Make an ISO image from VOB files:
--- Code: ---mkisofs -dvd-video -udf -o <target_filename_here.iso> /path.to.parent.folder.for.AUDIO_TS.and.VIDEO_TS
--- End code ---

Mount a folder located on another device on your network using NFS:
sudo mount target.machine.ip.address:/path_to_nfs_share /path.to.mountpoint.on.local.pc e.g.
--- Code: ---sudo mount 192.168.168.252:/diskpool/d5 /media/diskpool/d5
--- End code ---

Traverse a directory tree and embed folder.jpg to all FLAC files:

--- Code: ---find . -name "*.flac" -type f -execdir metaflac --import-picture-from="folder.jpg" --show-tag="Title" {} \;
--- End code ---

Traverse a directory tree, remove any embedded artwork from FLAC files and subsequently embed folder.jpg to all FLAC files:

--- Code: ---find . -name "*.flac" -type f -execdir metaflac --remove --block-type=PICTURE {} \; && find . -name "*.flac" -type f -execdir metaflac --import-picture-from="folder.jpg" --show-tag="Title" {} \;
--- End code ---

Transcode M4A to WAV or FLAC:

--- Code: ---for f in *.m4a; do ffmpeg -i "$f" "${f%.m4a}.wav"; done
--- End code ---
change.wav to .flac if you'd prefer that flac files are generated rather than wav.

Split a WAV, FLAC, APE or WAVPACK file into discrete FLAC tracks using a cuesheet:

--- Code: ---cuebreakpoints <filename>.cue | shnsplit -i wav -o flac <source_filename.ext> && cuetag <filename>.cue split-track*.flac
--- End code ---

LAV:
Linux and other Unix flavours are cool and ultra-stable, but...
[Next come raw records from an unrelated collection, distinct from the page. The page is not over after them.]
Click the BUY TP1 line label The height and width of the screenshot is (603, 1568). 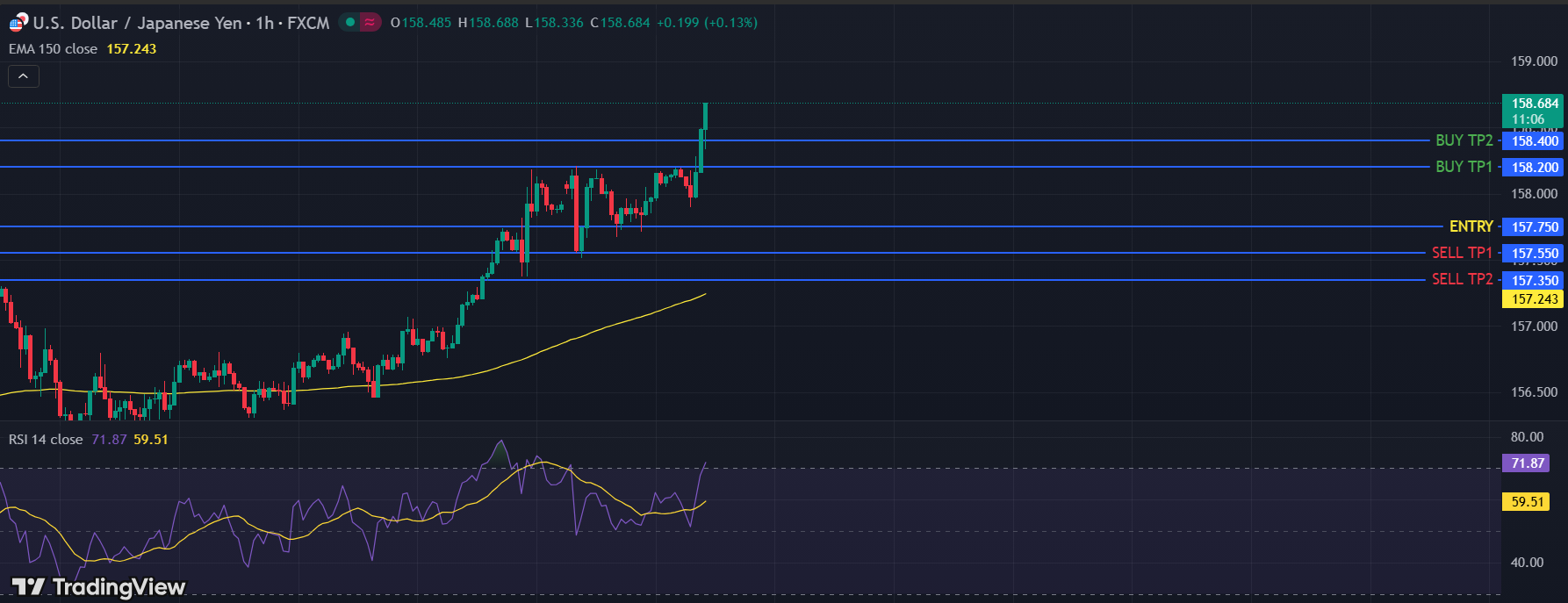coord(1464,167)
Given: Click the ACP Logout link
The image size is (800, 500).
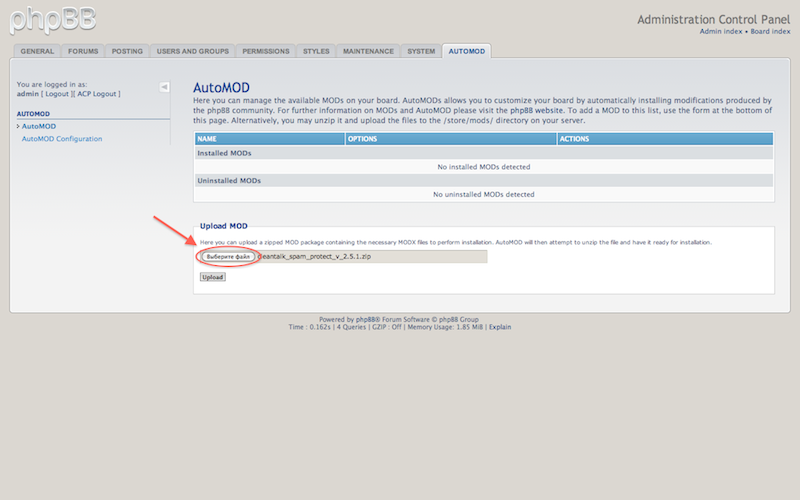Looking at the screenshot, I should pos(98,94).
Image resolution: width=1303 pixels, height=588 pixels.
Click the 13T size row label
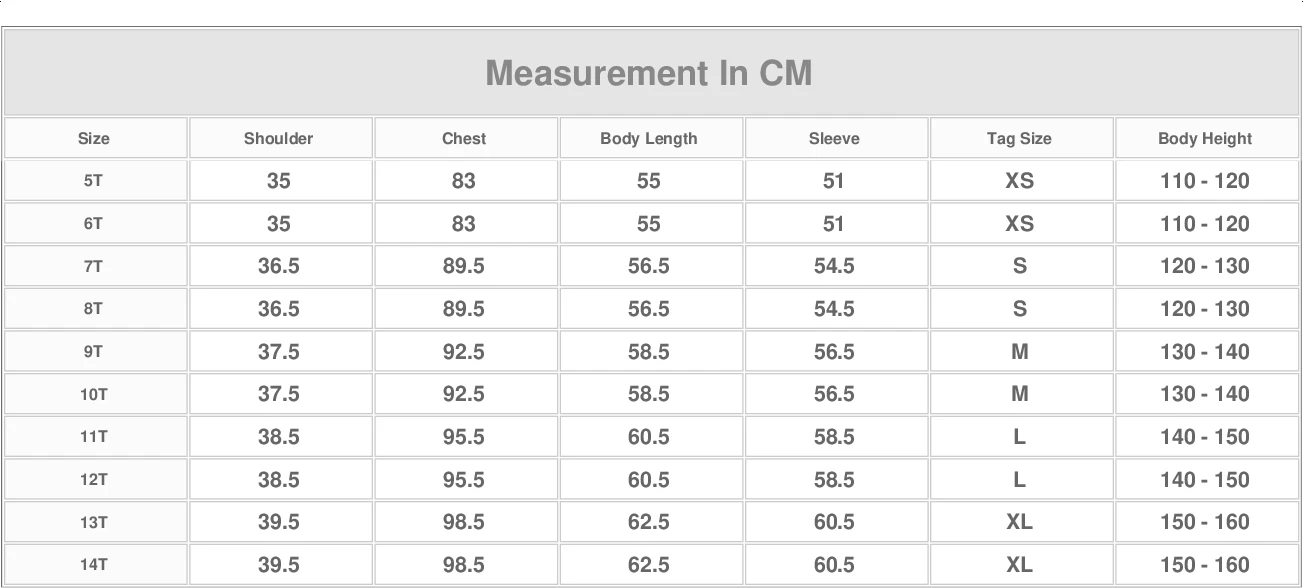click(x=94, y=522)
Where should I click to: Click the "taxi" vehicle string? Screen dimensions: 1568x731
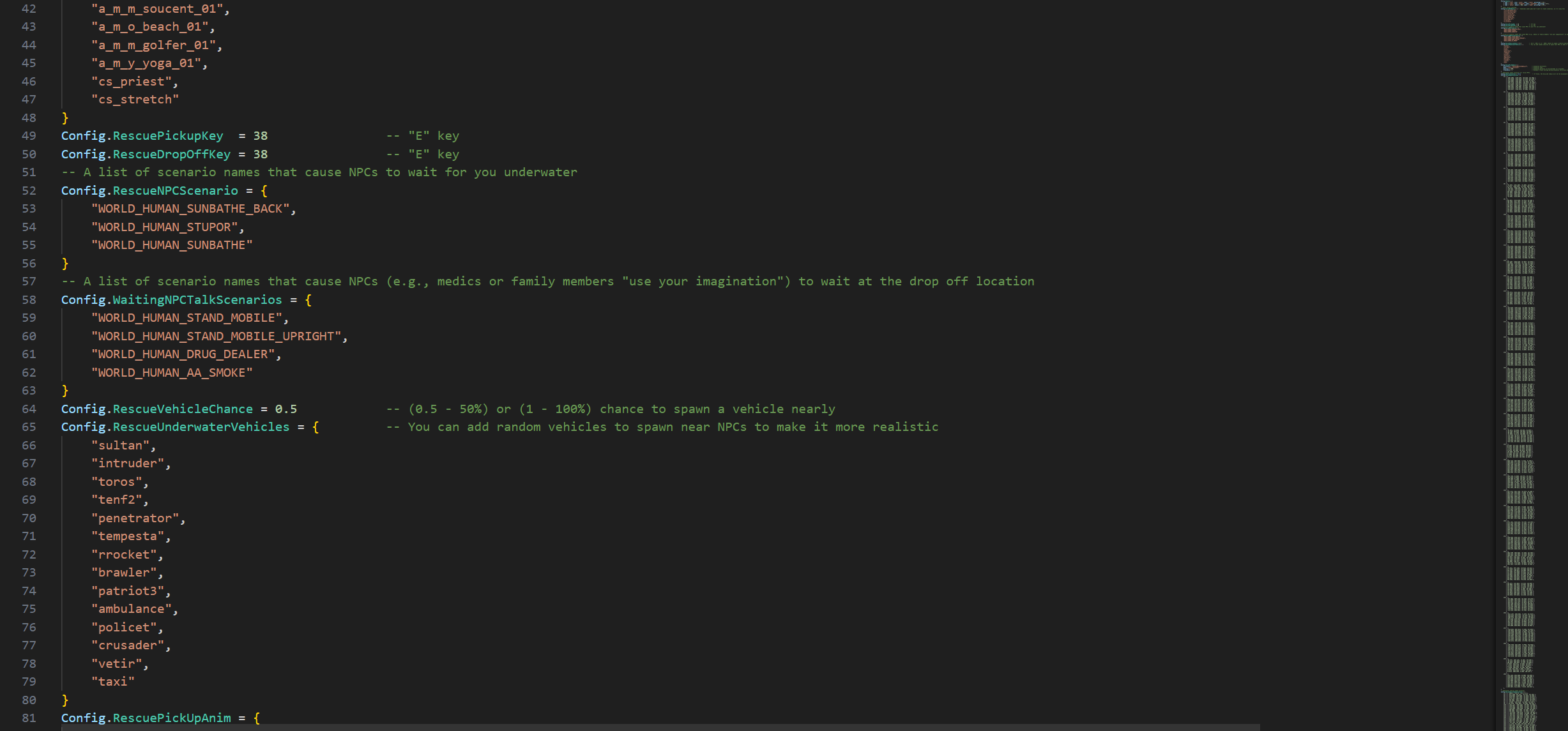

The biggest problem is usually software vendor support. Try as I might, some of the tools and toys I use simply don't exist for Linux. Very limited amateur radio / ham radio software support. Have not seen many camera mnfrs. supply their camera's software tools for anything but Meneer Gates's OS.

I've also played with a few flavours of Linux, but unfortunately for some uses, Mr. Gates has the edge. Dual-boot is possible but definitely not convenient.

Rotten Johnny:
How did a thread covering some HOWTOs for Linux turn into a Linux vs Windows debate  :)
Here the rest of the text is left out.